Ahora volvamos a lo del principio: Yo sí he leído informes de inspectores Michelin. Y sí, claro que sí, he hablado con ellos. ¿Que cómo he conseguido esto? Pues porque he descubierto un método infalible para detectar inspectores: sube una foto de comida a Twitter y espera. Los inspectores no tardarán en morder el anzuelo. En cuestión de minutos tu timeline es un hervidero de inspectores de lo gastro. Es importante, eso sí, no confundir inspectores con personas, no son lo mismo. Los que vienen de buenas, son amables y tienen ganas de conversación e intercambio de pareceres, no son inspectores. Los que juzgan tu comida con pasión y desprecio, sí. Ahí hay un inspector, que no se te escape.

En sus trabajos, los inspectores de la Michelin son discretos y educados. Eso demuestra Maisonneuve en su cómic y eso han contado otros inspectores anónimos en las entrevistas que se han publicado. Nunca vierten una opinión pública, nunca comentan un plato en el restaurante y, por supuesto, nunca le faltan el respeto a nadie y menos al comensal. En cambio, cuando un inspector hace acto de presencia en Twitter, lo reconocerás porque después de decir que tu comida es una basura, no tiene ningún problema en llamarte amargada, gorda o puta. Además, el inspector entregado espera que después de esto te apetezca ver las fotos de lo que se comió él en 1997, que eso sí que estaba bueno y no “la mierda” esa que te vas a meter tú entre pecho y espalda.
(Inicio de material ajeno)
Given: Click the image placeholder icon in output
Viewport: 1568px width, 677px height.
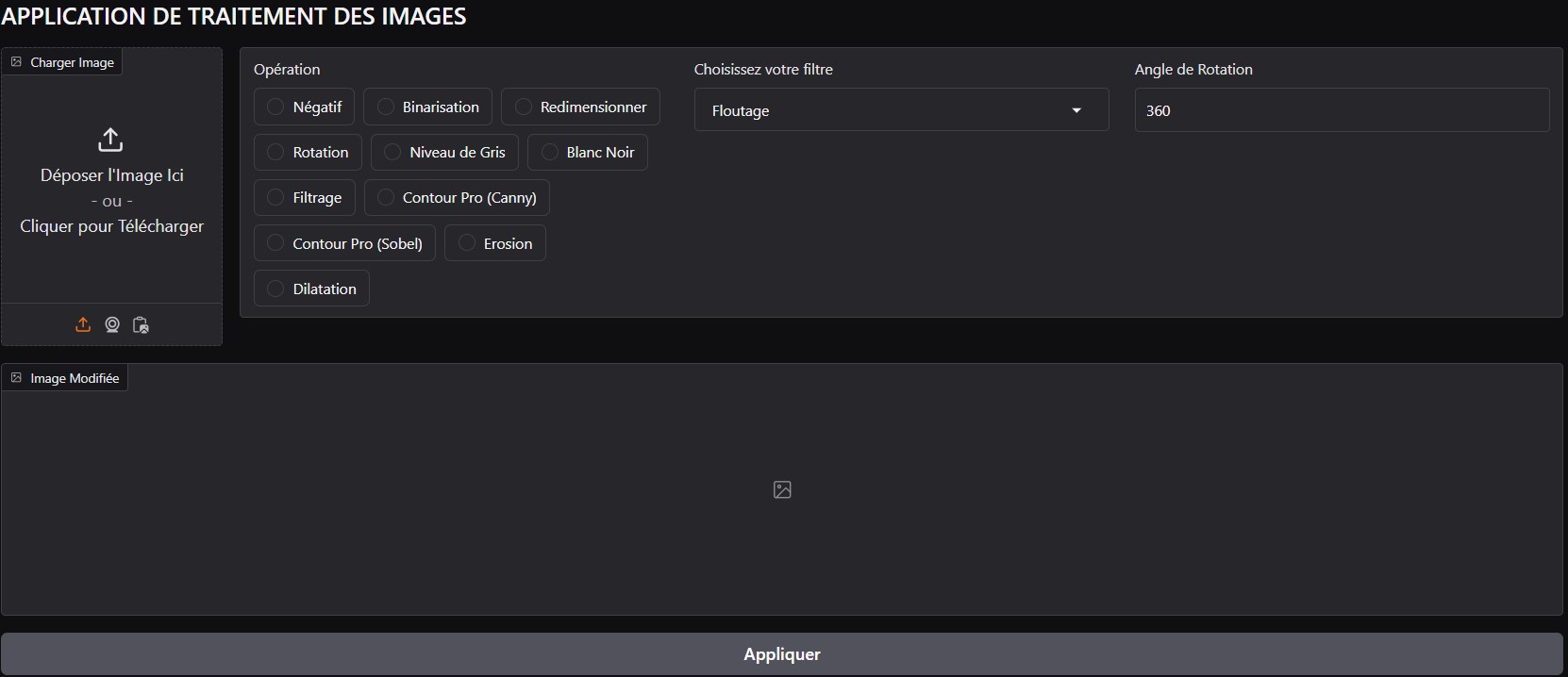Looking at the screenshot, I should (x=782, y=489).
Todos los inspectores son apasionados e implicados con lo que hacen. Así que es un verdadero honor recibir sus insultos y aprender de ellos. Disfruto tanto con sus comentarios, siempre enriquecedores, que cuando no opinan sobre lo que voy a comer yo, visito el perfil de Twitter Comensal Enfurecido. Ahí leo con detenimiento y tomando apuntes todos los informes de los inspectores gastronómicos que recoge esta cuenta. En ese caso vierten un buen aderezo de bilis sobre lo que han comido ellos mismos y sobre el personal de sala de los restaurantes que han visitado. Es un no parar de aprender cosas, como por ejemplo, que un menú sin esferificaciones ni es menú ni es ná. Me gusta especialmente cuando la valoración va más allá de la comida y te enteras de que fueron a comer y tuvieron que pagar la cuenta (¿tú te crees?) o cuando destacan que en ese restaurante la cristalería se rompe al golpearla y te la cobran. No hay derecho. Pero sobre todo, me llena de esperanza que estos inspectores estén haciendo cantera transmitiéndoles a sus hijos los valores de esta bonita profesión, como es el caso del niño experto en croquetas o el hijo radar de trampantojos.

Por todo esto, me gustaría cerrar este artículo haciendo un llamamiento a los inspectores gastronómicos de internet. No cesen su labor. Nuestra comida es asquerosa y su azote feroz el alimento de nuestras almas.

Prodíguense más. No nos priven del lujo de verles en todas nuestras sopas.